» YOUR OBJECTIVE
Scan the data for lines with "world" and report the count by itself.

» EXCERPTED RECORDS
========================
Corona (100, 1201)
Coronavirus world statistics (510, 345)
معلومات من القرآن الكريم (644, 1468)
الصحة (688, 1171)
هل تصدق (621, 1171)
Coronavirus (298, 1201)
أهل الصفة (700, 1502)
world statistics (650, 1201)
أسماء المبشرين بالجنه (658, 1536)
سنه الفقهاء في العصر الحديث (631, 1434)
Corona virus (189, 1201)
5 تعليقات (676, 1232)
========================
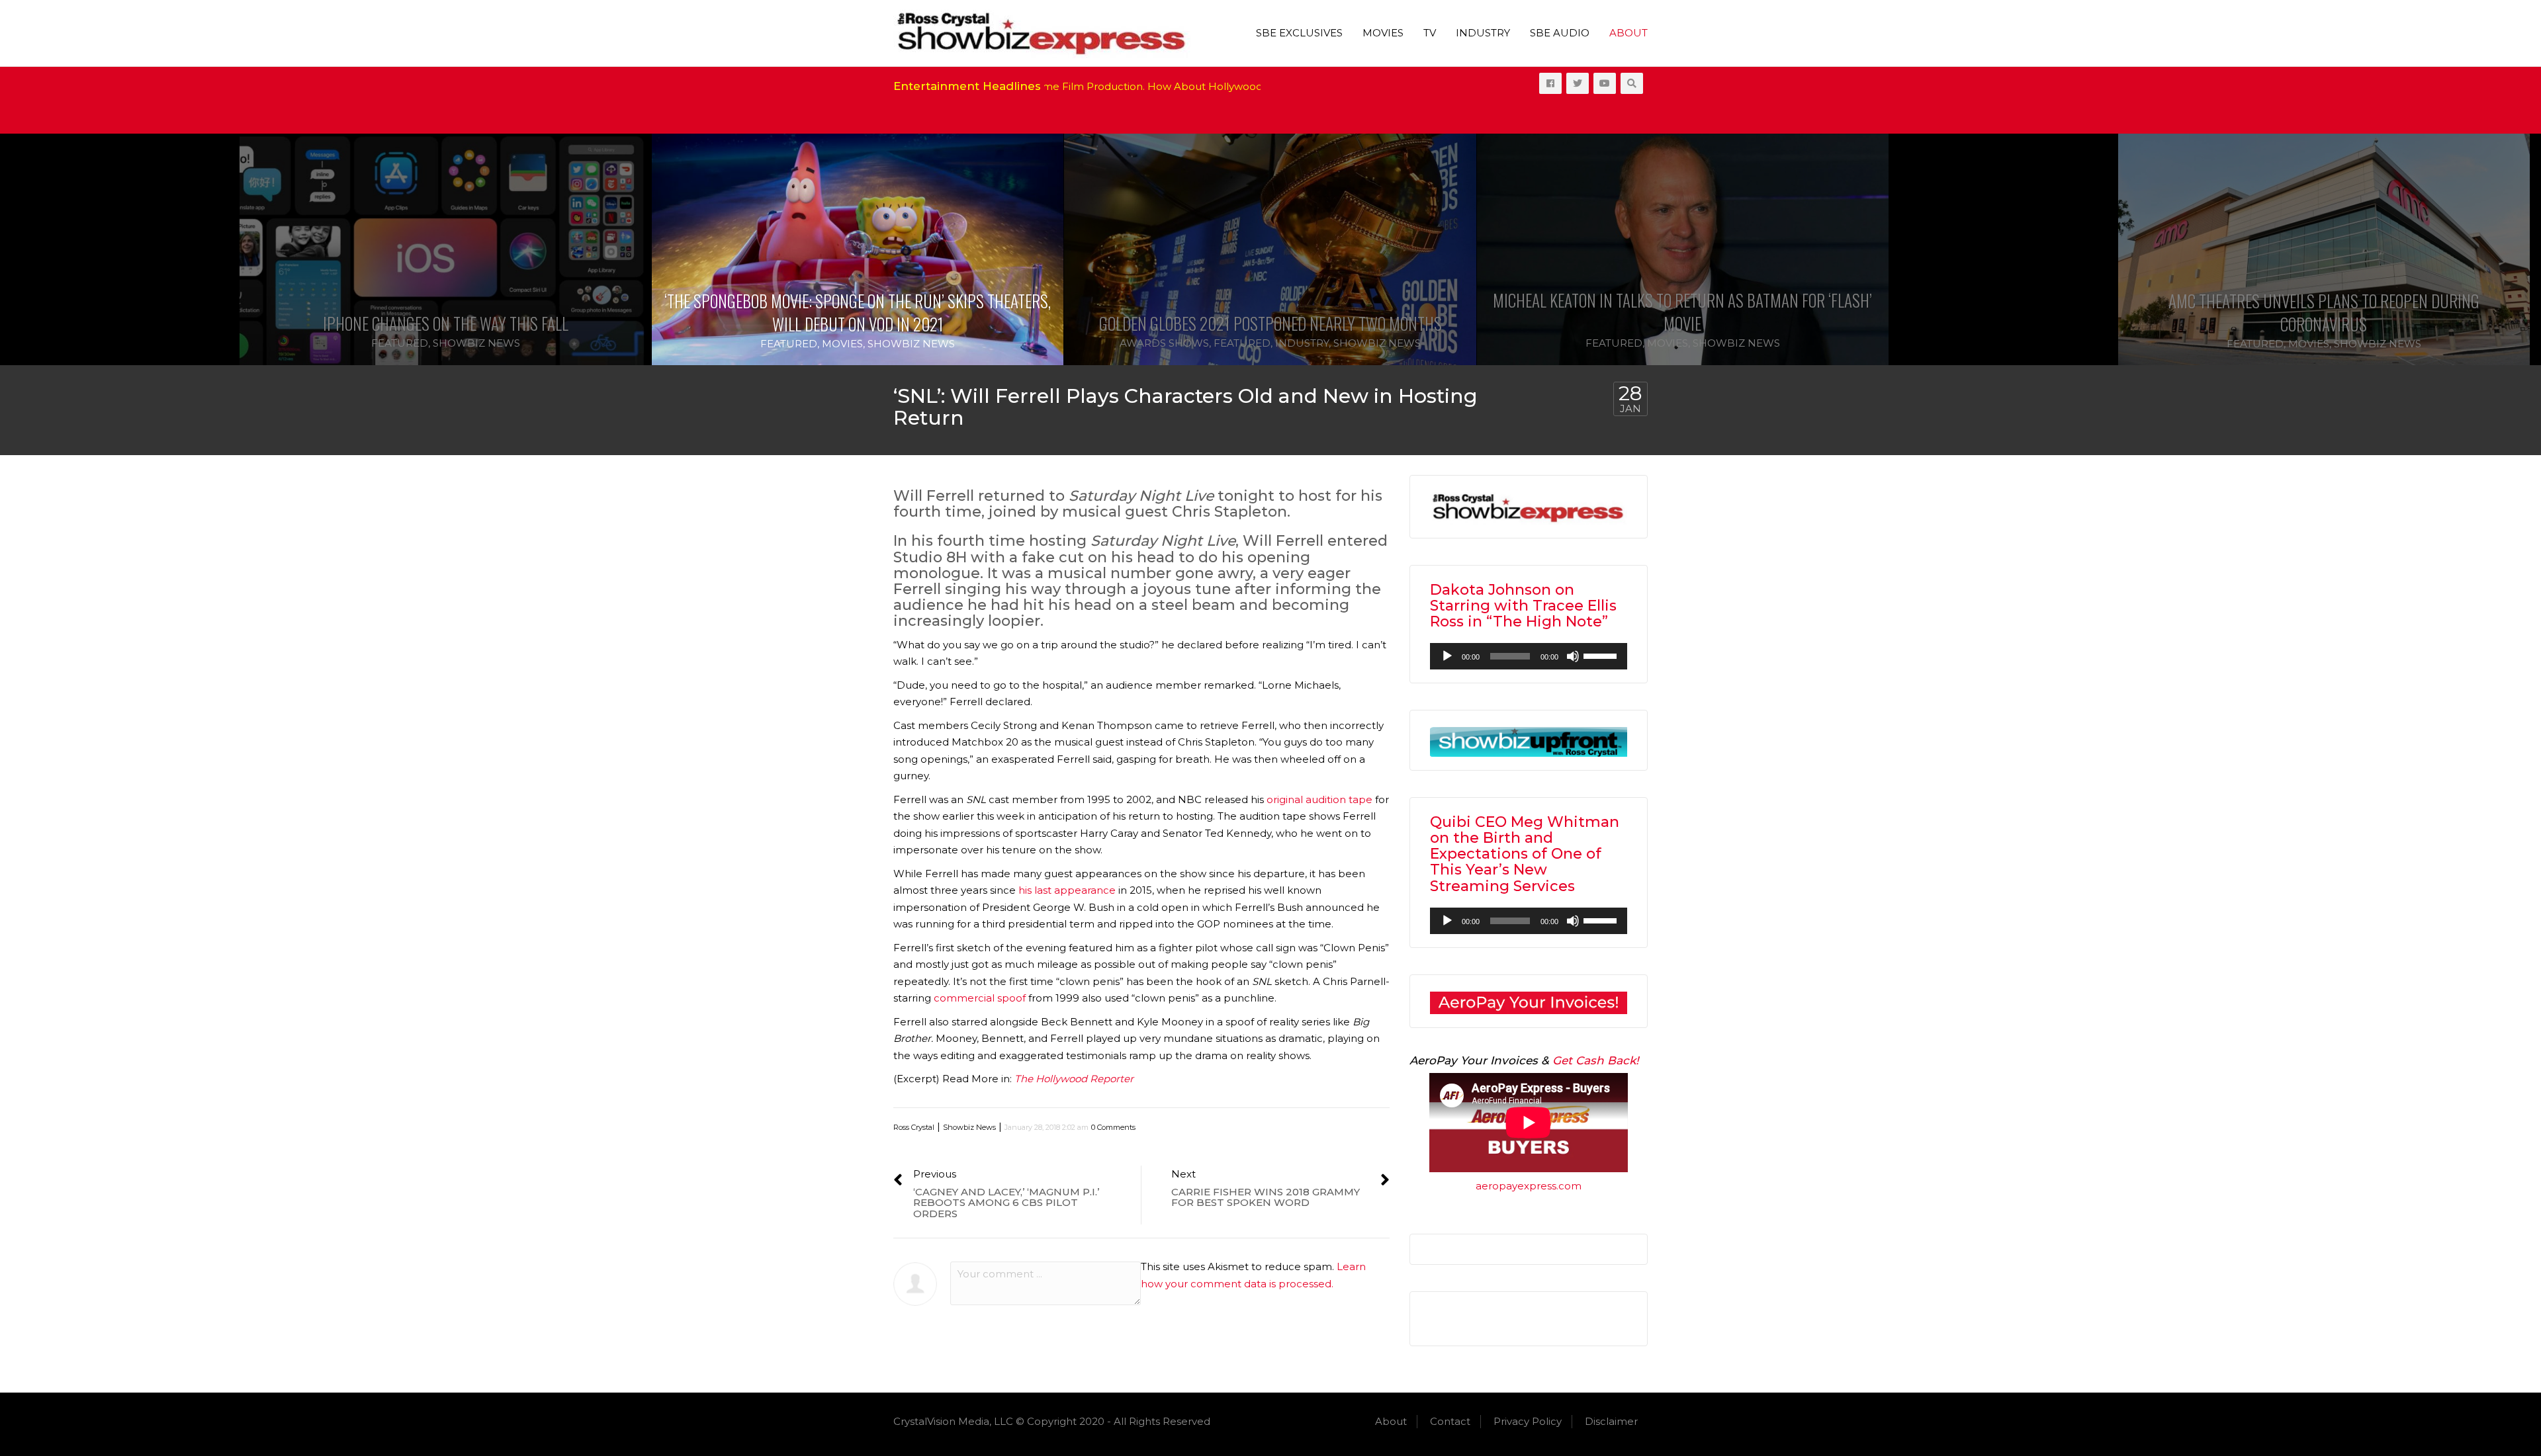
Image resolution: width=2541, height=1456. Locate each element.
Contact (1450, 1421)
========================
» SOLUTION BELOW
2